Oil pipeline gets easements
FORT?DODGE – Further paving the way for a crude oil pipeline to be built, the Webster County Board of Supervisors on July 5 approved a drainage crossing easement with Dakota Access LLC.
Under terms of an agreement, which was finalized in March, the Texas-based company will pay $180,000 in drainage crossing fees as it builds a pipeline across the county.
This step grants the easement as agreed to months ago, said Drainage Clerk Doreen Pliner.
“They sent us the funds, and now they have the easement,” Pliner said.
The supervisors met by phone with the Calhoun County Board of Supervisors to officially straighten out who will be paid for work crossing joint districts.
Engineers from I+S Group will oversee the work to ensure county roads and drainage districts aren’t harmed.

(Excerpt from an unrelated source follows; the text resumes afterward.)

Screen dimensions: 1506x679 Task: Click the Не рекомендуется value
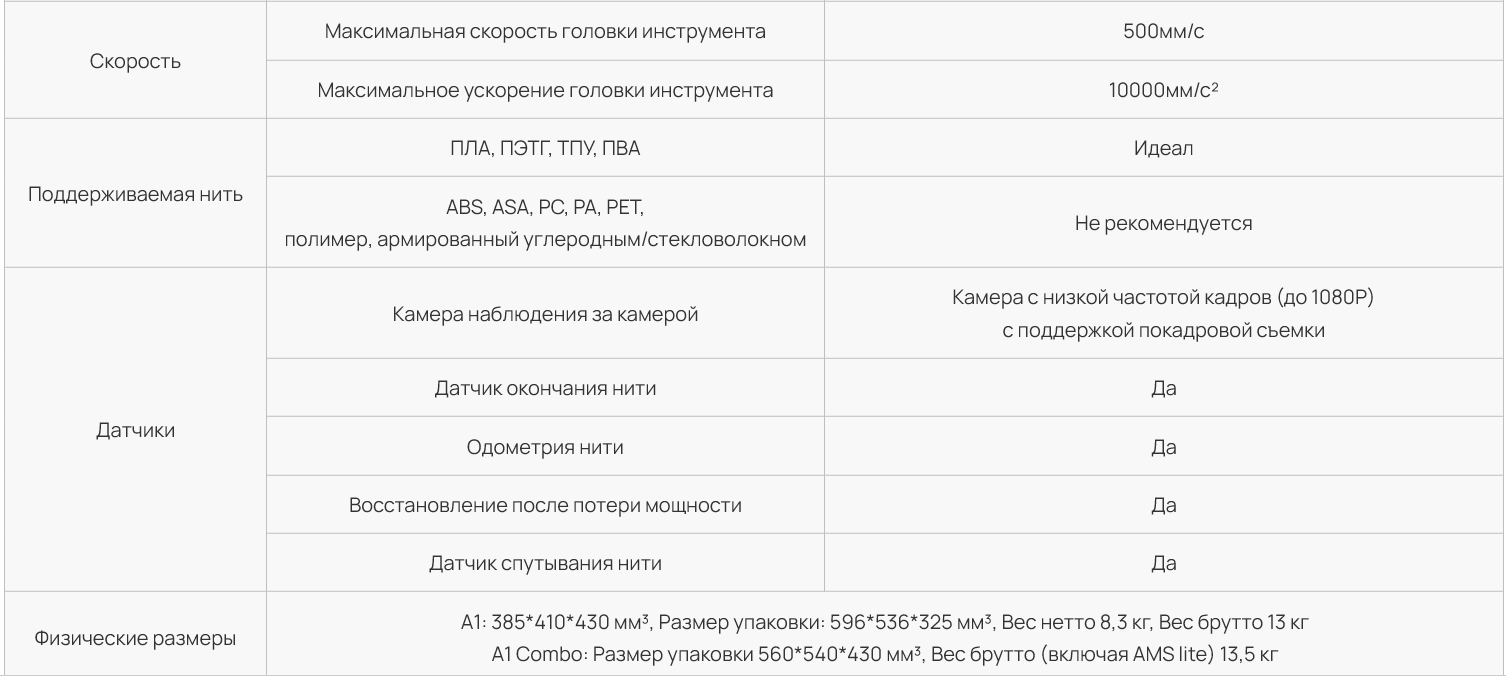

Dakota Access is required by law to pay for the inspections, and the engineers will be paid from those crossing fees.
An agreement protecting county roads during the construction period was signed two weeks ago.
There is no word yet on when construction will begin in Webster County.
Dakota Access is required to give county officials notice before starting.
Condemnations hearings, to use eminent domain to gain easements from unwilling landowners, are scheduled to begin next month, said Webster County Sheriff Jim Stubbs.
A lawsuit has been filed against the pipeline, attempting to stop the use of eminent domain. Other appeals of the decision are also pending. The Davis Brown Law Firm, which is representing landowners in that case, has vowed it will file suits to fight eminent domain in each county where necessary.